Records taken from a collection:
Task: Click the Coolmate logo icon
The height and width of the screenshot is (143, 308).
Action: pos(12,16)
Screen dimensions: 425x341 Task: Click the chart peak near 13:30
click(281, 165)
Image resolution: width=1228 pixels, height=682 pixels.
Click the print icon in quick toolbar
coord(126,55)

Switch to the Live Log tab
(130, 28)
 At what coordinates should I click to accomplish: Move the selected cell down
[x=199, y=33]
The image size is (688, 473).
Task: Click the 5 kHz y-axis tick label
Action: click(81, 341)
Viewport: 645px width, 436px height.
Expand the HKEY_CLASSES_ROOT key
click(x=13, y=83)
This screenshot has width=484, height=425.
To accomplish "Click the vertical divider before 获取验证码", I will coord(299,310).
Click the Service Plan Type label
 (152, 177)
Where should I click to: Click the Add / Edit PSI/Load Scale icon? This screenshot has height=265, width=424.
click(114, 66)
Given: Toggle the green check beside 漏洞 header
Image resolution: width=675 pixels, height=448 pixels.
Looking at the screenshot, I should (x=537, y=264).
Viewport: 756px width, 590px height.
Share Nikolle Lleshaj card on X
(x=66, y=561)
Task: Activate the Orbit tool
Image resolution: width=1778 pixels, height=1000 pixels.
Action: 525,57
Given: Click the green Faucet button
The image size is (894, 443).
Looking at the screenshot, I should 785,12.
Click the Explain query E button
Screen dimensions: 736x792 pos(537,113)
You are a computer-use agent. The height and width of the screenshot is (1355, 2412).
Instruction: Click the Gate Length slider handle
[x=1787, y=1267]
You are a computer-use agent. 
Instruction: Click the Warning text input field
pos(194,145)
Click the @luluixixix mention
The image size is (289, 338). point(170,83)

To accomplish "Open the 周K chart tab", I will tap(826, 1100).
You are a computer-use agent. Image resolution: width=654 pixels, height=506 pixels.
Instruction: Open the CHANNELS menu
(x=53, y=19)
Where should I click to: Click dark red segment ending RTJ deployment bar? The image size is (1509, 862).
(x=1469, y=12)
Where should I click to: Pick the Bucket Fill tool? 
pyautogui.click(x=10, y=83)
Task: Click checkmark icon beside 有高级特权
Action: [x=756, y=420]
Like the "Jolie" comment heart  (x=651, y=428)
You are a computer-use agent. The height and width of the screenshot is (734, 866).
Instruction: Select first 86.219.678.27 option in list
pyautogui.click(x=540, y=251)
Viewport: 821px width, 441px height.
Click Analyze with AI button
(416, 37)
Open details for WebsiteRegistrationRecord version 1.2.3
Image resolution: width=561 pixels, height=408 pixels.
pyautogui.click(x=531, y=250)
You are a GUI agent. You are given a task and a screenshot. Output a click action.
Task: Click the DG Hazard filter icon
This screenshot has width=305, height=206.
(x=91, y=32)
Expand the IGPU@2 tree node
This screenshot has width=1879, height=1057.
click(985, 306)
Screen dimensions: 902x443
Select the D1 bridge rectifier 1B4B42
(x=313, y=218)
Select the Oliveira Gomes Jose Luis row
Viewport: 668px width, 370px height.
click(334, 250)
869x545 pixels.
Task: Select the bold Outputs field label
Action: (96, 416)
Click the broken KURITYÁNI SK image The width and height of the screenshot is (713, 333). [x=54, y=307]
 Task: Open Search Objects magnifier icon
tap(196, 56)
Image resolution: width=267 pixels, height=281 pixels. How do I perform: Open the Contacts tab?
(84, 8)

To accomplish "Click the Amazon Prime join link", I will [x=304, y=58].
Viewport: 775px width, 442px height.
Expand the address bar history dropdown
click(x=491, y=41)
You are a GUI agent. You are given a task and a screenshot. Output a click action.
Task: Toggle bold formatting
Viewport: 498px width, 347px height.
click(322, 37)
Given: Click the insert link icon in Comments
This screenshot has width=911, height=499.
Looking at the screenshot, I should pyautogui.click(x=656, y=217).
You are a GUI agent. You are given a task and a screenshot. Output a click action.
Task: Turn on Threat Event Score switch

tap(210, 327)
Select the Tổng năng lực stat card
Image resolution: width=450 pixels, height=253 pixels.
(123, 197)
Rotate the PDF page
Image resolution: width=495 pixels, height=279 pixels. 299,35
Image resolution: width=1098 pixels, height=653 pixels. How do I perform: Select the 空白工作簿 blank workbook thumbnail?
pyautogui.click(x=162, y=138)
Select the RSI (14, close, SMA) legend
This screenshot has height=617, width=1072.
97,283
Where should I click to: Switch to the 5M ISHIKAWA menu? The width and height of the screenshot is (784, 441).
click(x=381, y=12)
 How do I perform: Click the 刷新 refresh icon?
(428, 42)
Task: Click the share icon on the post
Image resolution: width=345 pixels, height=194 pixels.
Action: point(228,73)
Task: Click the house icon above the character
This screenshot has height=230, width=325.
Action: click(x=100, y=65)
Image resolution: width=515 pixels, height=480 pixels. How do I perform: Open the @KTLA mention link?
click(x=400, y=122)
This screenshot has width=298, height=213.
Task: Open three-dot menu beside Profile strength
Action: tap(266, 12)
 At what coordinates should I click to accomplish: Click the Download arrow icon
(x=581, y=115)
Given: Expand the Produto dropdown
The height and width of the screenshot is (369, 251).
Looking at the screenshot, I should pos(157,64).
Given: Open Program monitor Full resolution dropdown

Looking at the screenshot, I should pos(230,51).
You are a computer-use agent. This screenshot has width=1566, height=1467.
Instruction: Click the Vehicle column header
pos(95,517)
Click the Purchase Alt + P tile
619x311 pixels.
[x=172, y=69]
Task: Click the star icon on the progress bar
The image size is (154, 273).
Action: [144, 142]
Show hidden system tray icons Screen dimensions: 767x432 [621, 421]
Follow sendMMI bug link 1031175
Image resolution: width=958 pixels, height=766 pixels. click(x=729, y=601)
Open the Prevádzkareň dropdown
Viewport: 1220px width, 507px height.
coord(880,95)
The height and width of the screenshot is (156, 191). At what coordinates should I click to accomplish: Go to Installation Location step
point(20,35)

## Work to do
Output as a JSON list of strings the part of the material that opens with the line containing "Image resolution: width=1098" and closes with the line containing "Action: click(x=100, y=65)", one string per line, leaving out blank lines.

## Result of the exercise
[
  "Image resolution: width=1098 pixels, height=653 pixels. How do I perform: Select the 空白工作簿 blank workbook thumbnail?",
  "pyautogui.click(x=162, y=138)",
  "Select the RSI (14, close, SMA) legend",
  "This screenshot has height=617, width=1072.",
  "97,283",
  "Where should I click to: Switch to the 5M ISHIKAWA menu? The width and height of the screenshot is (784, 441).",
  "click(x=381, y=12)",
  " How do I perform: Click the 刷新 refresh icon?",
  "(428, 42)",
  "Task: Click the share icon on the post",
  "Image resolution: width=345 pixels, height=194 pixels.",
  "Action: point(228,73)",
  "Task: Click the house icon above the character",
  "This screenshot has height=230, width=325.",
  "Action: click(x=100, y=65)"
]